Is data on your phone and home computer safe? Who is more responsible for preventing theft of your electronic device? You? or the Government through their agent’s the police?

Mine is. Don’t know about yours. I don’t go around putting private information in public areas. I also keep my anti-virus and firewall software up to date and use an NAT router to firewall my system further.

Computer/phone privacy, even in the era of smartphones, is not difficult. People simply need to stop thinking they’re on an episode of ‘Keeping up with the Kardashians’ and stop putting their whole lives out there in public.

As I have said for a long time and will continue to say, prevention of theft of your phone, or any other private property, is the individual’s responsibility, not the government’s. The line ‘that’s the job of the police’ is one of the primary contributing factors to society being the way it is. No one want’s to get involved anymore or help anyone out because, it’s not their job.
++++++
• EXERCISE REQUIREMENTS:
Continue the opinion piece on who is responsible for keeping phones and computer data safe, picking up after its final sentence.
++++++
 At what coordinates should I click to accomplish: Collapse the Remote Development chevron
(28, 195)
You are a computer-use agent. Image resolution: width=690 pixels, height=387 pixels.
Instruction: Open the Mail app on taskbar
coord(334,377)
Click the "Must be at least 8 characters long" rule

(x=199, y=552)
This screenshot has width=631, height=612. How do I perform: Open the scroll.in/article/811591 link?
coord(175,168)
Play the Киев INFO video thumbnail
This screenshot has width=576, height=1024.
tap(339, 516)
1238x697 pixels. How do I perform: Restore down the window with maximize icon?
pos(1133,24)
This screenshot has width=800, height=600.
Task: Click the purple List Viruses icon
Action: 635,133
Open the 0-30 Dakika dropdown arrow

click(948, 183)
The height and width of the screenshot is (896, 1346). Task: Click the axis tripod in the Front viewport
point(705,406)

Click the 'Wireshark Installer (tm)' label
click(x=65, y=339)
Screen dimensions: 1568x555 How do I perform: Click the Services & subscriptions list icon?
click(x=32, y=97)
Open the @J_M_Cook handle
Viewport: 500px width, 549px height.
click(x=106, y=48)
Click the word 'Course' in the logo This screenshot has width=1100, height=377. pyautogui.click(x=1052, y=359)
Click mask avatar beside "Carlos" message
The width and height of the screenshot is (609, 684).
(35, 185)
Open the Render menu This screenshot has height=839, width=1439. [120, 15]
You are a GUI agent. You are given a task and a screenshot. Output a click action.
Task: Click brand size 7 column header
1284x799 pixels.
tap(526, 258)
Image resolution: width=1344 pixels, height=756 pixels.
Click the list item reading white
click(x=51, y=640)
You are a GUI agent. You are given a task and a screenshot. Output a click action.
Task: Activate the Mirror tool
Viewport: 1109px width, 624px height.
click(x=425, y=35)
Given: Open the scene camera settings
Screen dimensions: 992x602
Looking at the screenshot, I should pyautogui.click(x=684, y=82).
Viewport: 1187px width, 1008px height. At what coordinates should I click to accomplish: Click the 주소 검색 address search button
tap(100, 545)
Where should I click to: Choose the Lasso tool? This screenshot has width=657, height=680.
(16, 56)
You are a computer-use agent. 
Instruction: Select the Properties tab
++++++
• OUTPUT FOR THIS EXERCISE:
The only government intervention I would get behind is forcing carriers, all carriers, to create, share and maintain a list of IMEI’s of phones reported stolen by their customers. This would prevent any phone reported stolen from being able to be reactivated, no matter where or when it was attempted.

Allowing any third party (any party that is not myself or the manufacturer of the device, is a third party) to install a switch that could brick my phone without my explicit permission IS NOT acceptable in anyway, at anytime, under any conditions.

This is what you people who like this idea need to consider. It’s not about theft, it’s not going to prevent a damn thing, it’s about control. The government and cellular carriers have enough of that as it is, they don’t need anymore.